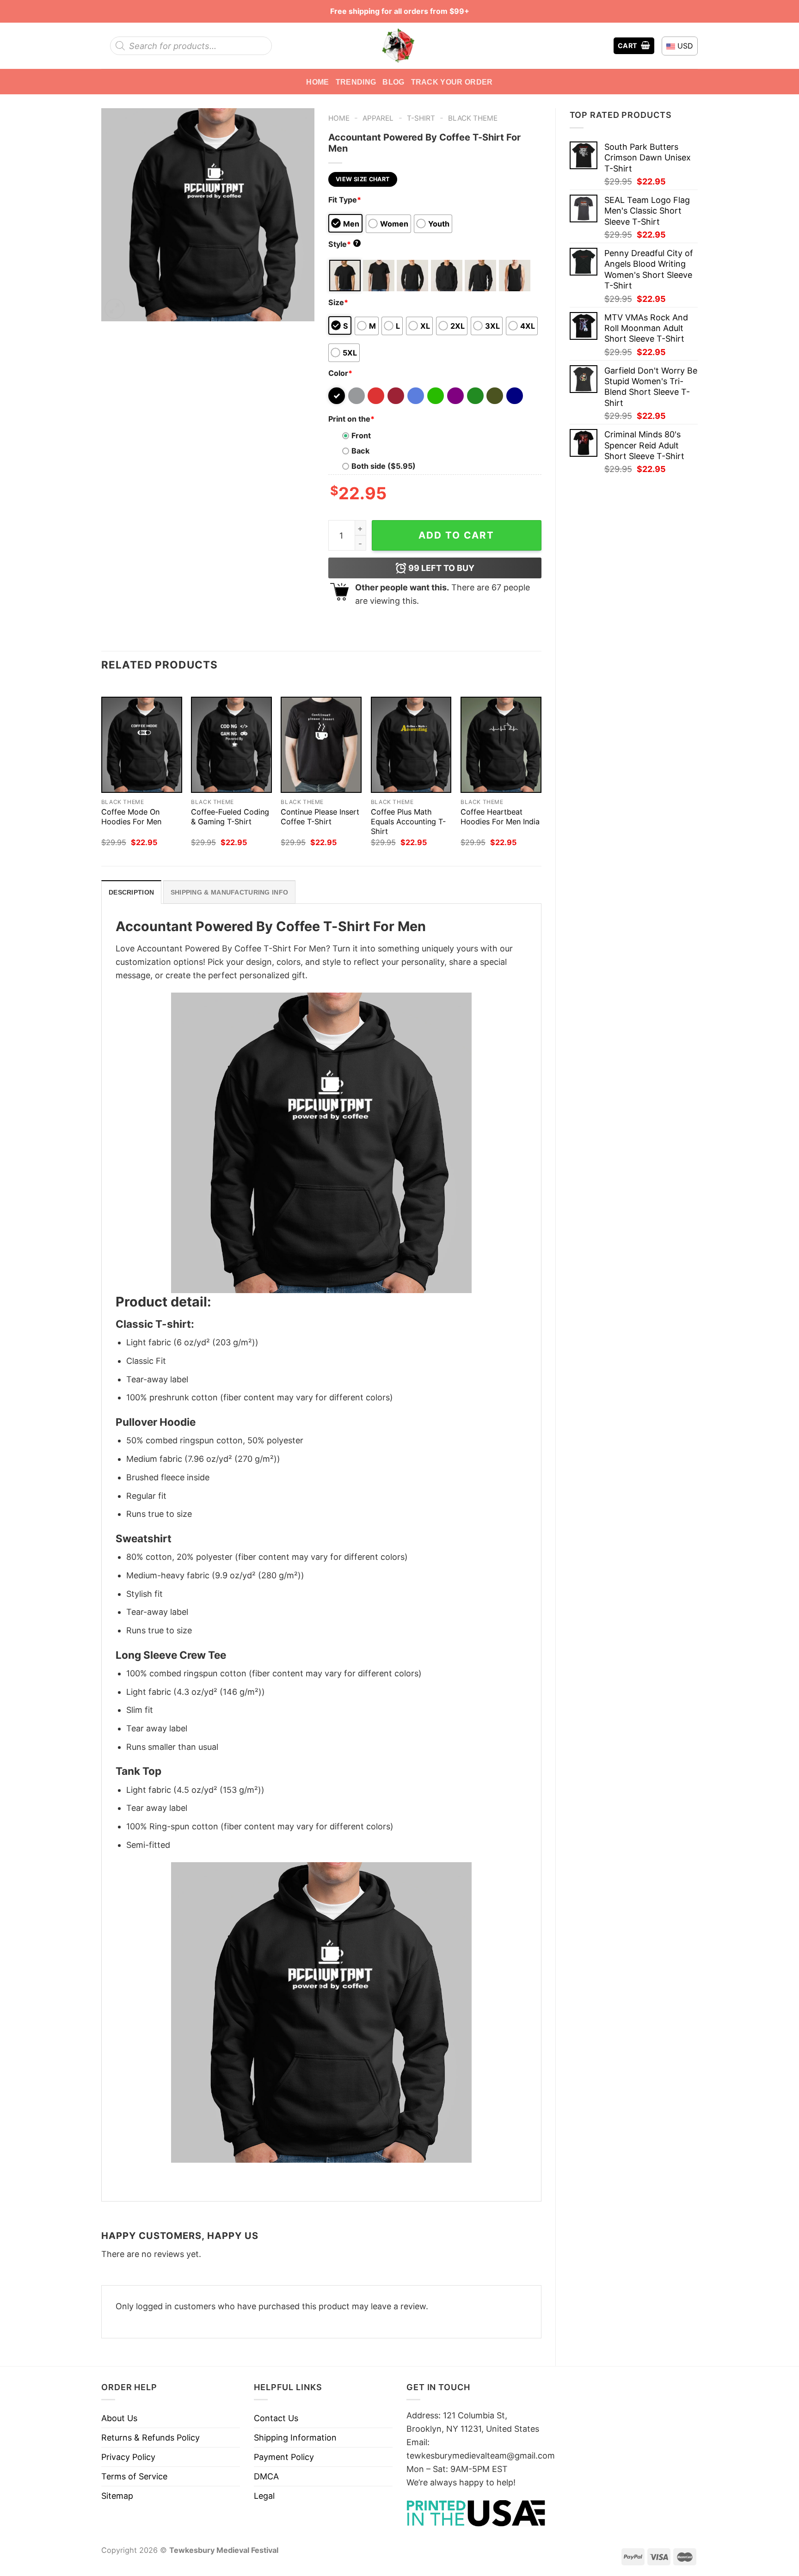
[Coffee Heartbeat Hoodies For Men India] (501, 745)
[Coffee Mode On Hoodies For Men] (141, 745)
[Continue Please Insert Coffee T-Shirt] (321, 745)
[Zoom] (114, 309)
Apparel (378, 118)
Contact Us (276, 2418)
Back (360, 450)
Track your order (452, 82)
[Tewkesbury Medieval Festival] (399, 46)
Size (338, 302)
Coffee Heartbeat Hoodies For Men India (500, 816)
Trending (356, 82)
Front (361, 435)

☆ ☆ ☆

▶ **TASK INSTRUCTIONS**: In the listing above, find each line with "India" and copy it.

▶ **WRITTEN REPLY**:
[Coffee Heartbeat Hoodies For Men India] (501, 745)
Coffee Heartbeat Hoodies For Men India (500, 816)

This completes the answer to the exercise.